The museum makes no serious attempt to present a balanced account of Stalin's career or deeds. It remains, much as when it opened in 1957, a reverent homage to the Gori boy who became a key figure of 20th-century world history – although guides do now at least refer to the purges, the Gulag and his 1939 pact with Hitler. As well as the halls of memorabilia, the visit includes the tiny wood-and-mudbrick house where Stalin lived for the first four years of his life.
The house, where Stalin's parents rented a single room, stands in front of the main museum building, under its own temple-like superstructure.
The museum charts Stalin’s journey from the Gori church school to leadership of the USSR, the Yalta Conference at the end of WWII and his death in 1953. The first hall upstairs covers his childhood and adolescence, including his rather cringeworthy pastoral poetry, and then his early revolutionary activities in Georgia, his seven jail terms under the tsarist authorities (six of them in Siberia), the revolution of 1917 and Lenin’s death in 1924. The text of Lenin’s 1922 political testament that described Stalin as too coarse and power-hungry, advising Communist Party members to remove him from post of General Secretary, is on display.
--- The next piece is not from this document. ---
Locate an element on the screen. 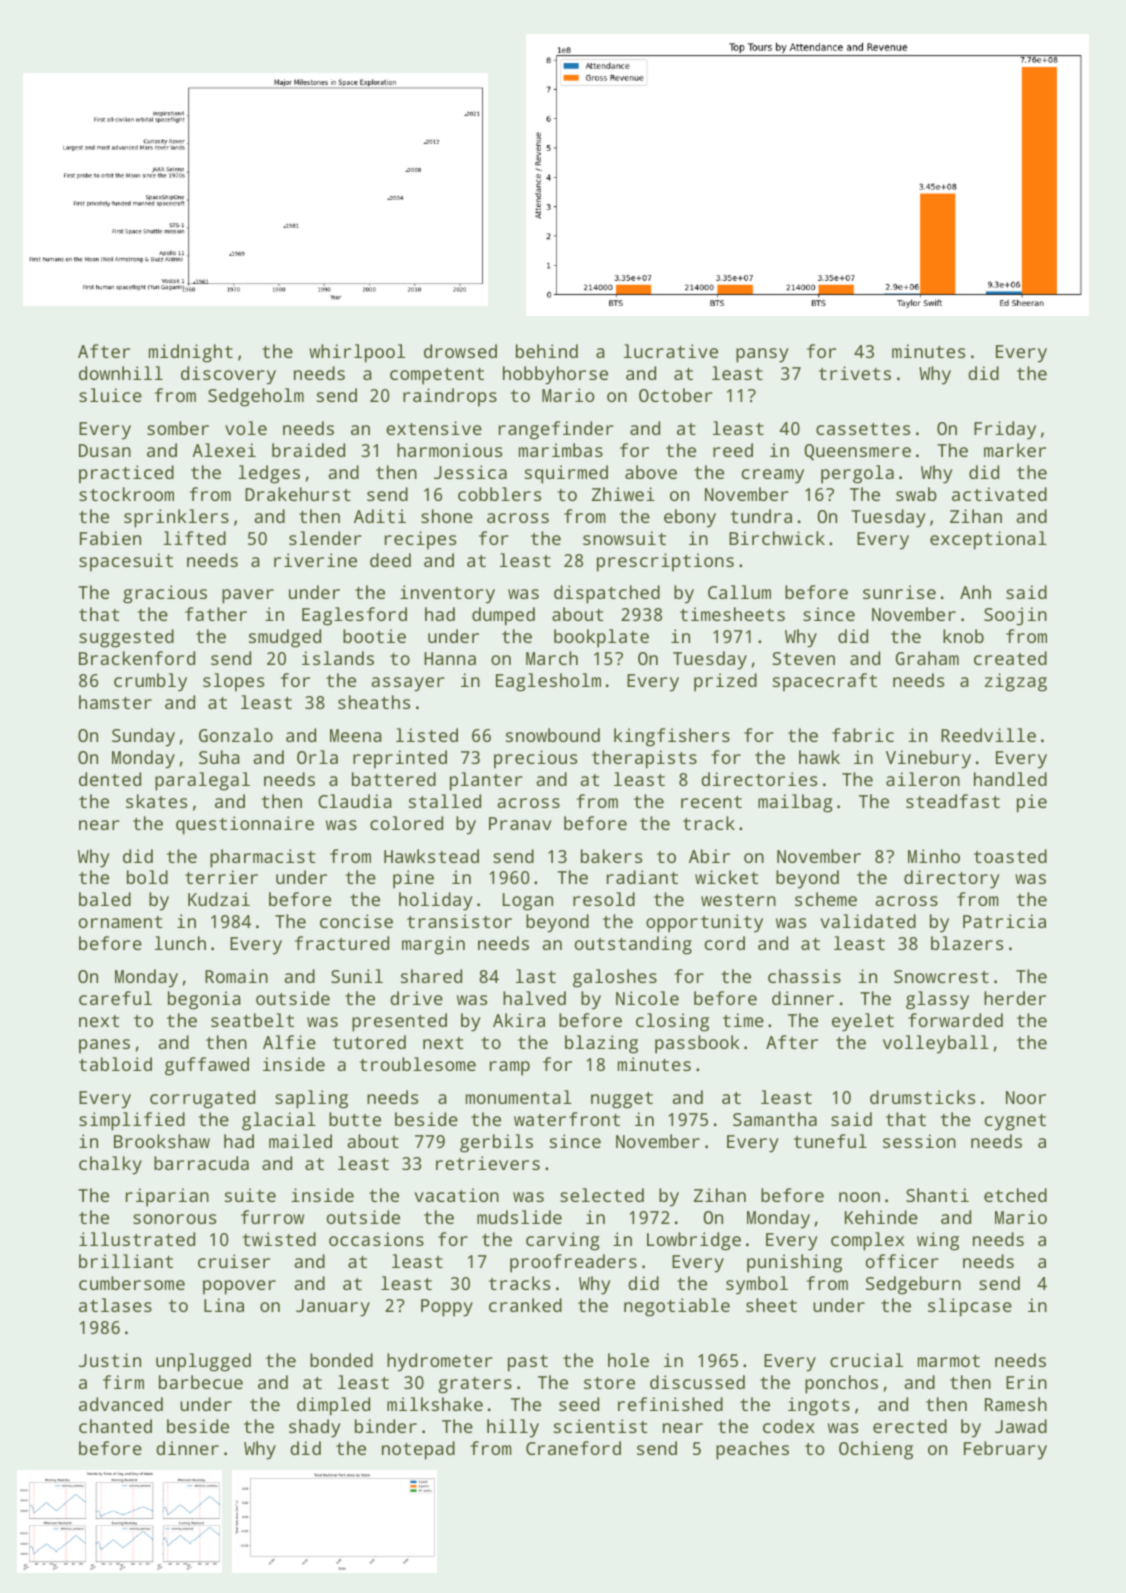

One room is devoted to a bronze copy of Stalin’s eerie death mask, lying in state. The next has a large collection of gifts from world leaders and other Bolsheviks. Off the staircase is a reconstruction of his first office in the Kremlin, plus personal memorabilia such as his pipes, glasses, cigars and slide rule. One small two-room section beside the foot of the stairs deals with political repression under Stalin.
To one side of the museum is Stalin’s train carriage, in which he travelled to Yalta in 1945 (he didn’t like flying). Apparently bulletproof, its elegant interior includes a bathtub and a primitive air-conditioning system.